Alors que le nouveau film de David Michôd est présenté cette semaine à Cannes (The Rover, Hors compétition), retour sur son premier film, Animal Kingdom. Coup d'essai coup de maître avec ce film choc de l'année 2011, immersion puissante et implacable dans une famille de criminels à Melbourne.
6 bonnes raisons de voir (ou revoir) Animal Kingdom
1. Pour cette scène introductive sidérante, d'une extrême froideur, où David Michôd nous fait rencontrer le personnage de Josh. Le détachement face à la mort, qui imprègne finalement tout le film, est déjà là. Avec une économie de plans (et une économie d'expressions sur le visage de James Frecheville, qui semble impassible), domine une tonalité inquiétante et crépusculaire. Mais ce qui est inquiétant n'est pas tant ce que l'on voit que l'absence de réaction du personnage qui reste insaisissable alors qu'il va être notre guide à l'intérieur de cette famille dysfonctionnelle. Très simplement, par son ancrage froid et réaliste, Animal Kingdom nous accroche d'emblée pour ne plus nous lâcher...

━━━

## Consigne de travail 1
Restituez fidèlement l'extrait du texte sur Animal Kingdom, depuis « Alors que le » jusqu'à « criminels à Melbourne. » inclus.
## Consigne de travail 2
D'après le texte sur Animal Kingdom, dans quelle ville se trouve la famille de criminels au cœur du film ?
## Consigne de travail 3
Rédigez la suite du texte sur Animal Kingdom à partir de sa dernière phrase.
Le matériel présenté ensuite provient d'une source distincte.

## Informations fournies
━━━

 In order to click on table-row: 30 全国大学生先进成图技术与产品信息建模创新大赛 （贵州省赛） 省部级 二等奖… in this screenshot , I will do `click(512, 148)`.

━━━

## Zone de réponse 1
Alors que le nouveau film de David Michôd est présenté cette semaine à Cannes (The Rover, Hors compétition), retour sur son premier film, Animal Kingdom. Coup d'essai coup de maître avec ce film choc de l'année 2011, immersion puissante et implacable dans une famille de criminels à Melbourne.

## Zone de réponse 2
À Melbourne.

## Zone de réponse 3
2. Parce que David Michôd, de manière très subtile, convoque constamment la participation du spectateur qu'il immerge lentement dans l'environnement de la famille Cody. Le regard du spectateur se confond bien avec celui de Josh, mais comme ce dernier reste comme absent (Josh, même intégré, reste d'ailleurs un étranger dans cette famille), le spectateur n'a pas vraiment de repères, ne peut pas s'appuyer sur le ressenti de Josh pour se faire une opinion. Une absence de repères qui convient particulièrement bien à l'atmosphère de ce polar qui tire aussi sa maîtrise et sa puissance de son caractère imprévisible.
3. Pour la caractérisation de ses personnages qui ont tous un double fond. A l'image de cette figure de matriarche à la fois protectrice et machiavélique (impressionnante Jacki Weaver, nommée à l'Oscar du meilleur second rôle). Un des personnages féminins les plus forts vus au cinéma.
4. Parce que Animal Kingdom est tout autant une tragédie familiale (à la James Gray), à l'engrenage implacable pour chacun de ses acteurs, qu'un polar sec et froid, animal, où la folie et la paranoïa règnent en maître. Une angoisse sourde imprègne tout le film, relayée notamment par l'utilisation de la musique.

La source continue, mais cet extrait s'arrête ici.